* **Exercise**: Copy out every line of the items from the start through the line containing "[Show more, Introducing", inclusive, keeping the requests as they are. Shift each coordinate in the answers by -28.

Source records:

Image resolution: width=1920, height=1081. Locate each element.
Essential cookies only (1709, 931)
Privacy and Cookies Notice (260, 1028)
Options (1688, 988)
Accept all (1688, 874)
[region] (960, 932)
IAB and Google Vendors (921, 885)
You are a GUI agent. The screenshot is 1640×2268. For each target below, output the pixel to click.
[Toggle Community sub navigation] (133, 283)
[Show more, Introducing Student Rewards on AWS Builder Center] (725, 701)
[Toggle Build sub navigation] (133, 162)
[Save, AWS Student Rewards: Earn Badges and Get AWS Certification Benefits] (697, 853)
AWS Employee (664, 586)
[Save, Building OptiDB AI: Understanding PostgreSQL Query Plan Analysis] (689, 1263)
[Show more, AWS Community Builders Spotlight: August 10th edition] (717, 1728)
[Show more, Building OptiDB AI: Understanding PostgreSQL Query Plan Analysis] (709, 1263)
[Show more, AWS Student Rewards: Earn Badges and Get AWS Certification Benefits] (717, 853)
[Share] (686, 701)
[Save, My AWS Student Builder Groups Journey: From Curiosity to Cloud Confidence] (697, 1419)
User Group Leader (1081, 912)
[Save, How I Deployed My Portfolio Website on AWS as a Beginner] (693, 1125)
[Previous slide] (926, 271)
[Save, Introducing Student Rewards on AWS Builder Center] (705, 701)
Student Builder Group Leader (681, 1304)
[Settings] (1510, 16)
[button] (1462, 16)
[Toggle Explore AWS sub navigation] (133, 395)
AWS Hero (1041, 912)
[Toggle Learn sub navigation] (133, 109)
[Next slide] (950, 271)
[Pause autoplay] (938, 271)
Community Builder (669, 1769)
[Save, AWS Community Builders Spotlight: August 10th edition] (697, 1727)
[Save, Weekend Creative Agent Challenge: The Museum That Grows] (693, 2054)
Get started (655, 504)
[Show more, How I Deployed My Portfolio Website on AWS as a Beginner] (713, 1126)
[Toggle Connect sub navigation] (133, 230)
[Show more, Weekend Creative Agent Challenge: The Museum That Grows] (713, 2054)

* **Exercise output**:
Image resolution: width=1920, height=1081. Locate each element.
Essential cookies only (1681, 903)
Privacy and Cookies Notice (232, 1000)
Options (1660, 960)
Accept all (1660, 846)
[region] (932, 904)
IAB and Google Vendors (893, 857)
You are a GUI agent. The screenshot is 1640×2268. For each target below, output the pixel to click.
[Toggle Community sub navigation] (105, 255)
[Show more, Introducing Student Rewards on AWS Builder Center] (697, 673)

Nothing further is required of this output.